The idea of 15-minute cities was first launched by Sorbonne professor Carlos Moreno. It means planning neighbourhoods where you can reach local amenities like the doctor or a school within a 15-minute cycle or walk. It’s meant to improve the residents’ wellbeing and sense of community, and reduce the use of cars.
In Oxford, the idea was conflated with the local council’s plans for low-traffic neighbourhoods. People claimed the plans would mean they’d get locked up in their neighbourhood, with government-controlled cameras spying on each and every move they made. The narrative blew out of proportion and even reached mainstream political corners – with Conservative MP Nick Fletcher labelling 15-minute cities a “socialist concept” in Parliament.
How did an innocuous, if not boring for most, planning concept find itself at the centre of a conspiracy theory? Ideas about our cities and how to shape them to make them more sustainable are all about change – and most people hate change. People don’t like being told when and how often they can use their car, for instance. Amidst a cost-of-living crisis, many have manifested concerns about the green transition and its costs on lower-income households. These concerns are fair; but when they mesh with lies and conspiracies, it can easily spin into far-flung hyperbole.

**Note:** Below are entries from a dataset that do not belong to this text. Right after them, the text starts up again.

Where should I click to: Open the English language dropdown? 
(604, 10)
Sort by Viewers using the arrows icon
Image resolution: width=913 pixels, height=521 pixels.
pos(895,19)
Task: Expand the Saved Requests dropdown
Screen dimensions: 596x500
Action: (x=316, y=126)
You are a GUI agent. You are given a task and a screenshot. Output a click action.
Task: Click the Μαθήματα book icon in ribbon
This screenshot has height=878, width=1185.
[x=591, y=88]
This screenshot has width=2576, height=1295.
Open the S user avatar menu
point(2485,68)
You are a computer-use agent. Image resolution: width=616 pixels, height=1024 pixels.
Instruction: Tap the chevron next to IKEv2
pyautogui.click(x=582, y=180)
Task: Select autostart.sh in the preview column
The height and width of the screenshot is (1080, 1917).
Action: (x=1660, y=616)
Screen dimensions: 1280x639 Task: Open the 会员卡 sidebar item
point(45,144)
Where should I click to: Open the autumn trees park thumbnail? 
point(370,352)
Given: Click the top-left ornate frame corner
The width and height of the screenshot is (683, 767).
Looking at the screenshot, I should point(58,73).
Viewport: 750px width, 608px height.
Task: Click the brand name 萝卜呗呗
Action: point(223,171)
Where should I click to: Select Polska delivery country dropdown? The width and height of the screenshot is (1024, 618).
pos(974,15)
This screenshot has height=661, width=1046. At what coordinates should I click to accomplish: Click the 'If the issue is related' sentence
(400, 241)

Many of the protesters identified at the 15-minute city march were the same people protesting against Covid-19 vaccines just months ago. Many weren’t even from Oxford. “That’s the case because of the structure of conspiracy theories: they pit ingroups against subgroups on the backdrop of a cabal of global elites”, says Stefan Rollnick, head of misinformation at strategic communications firm Lynn. According to Rollnick, once you’ve fallen for one conspiracy theory, you’re vulnerable to all, as they become a way of filtering information. “With the 15-minute city, the outgroup is climate change activists and left-wing politicians, and the cabal is the World Economic Forum”, says Rollnick. No wonder even culture warrior Jordan Peterson felt compelled to give his opinion.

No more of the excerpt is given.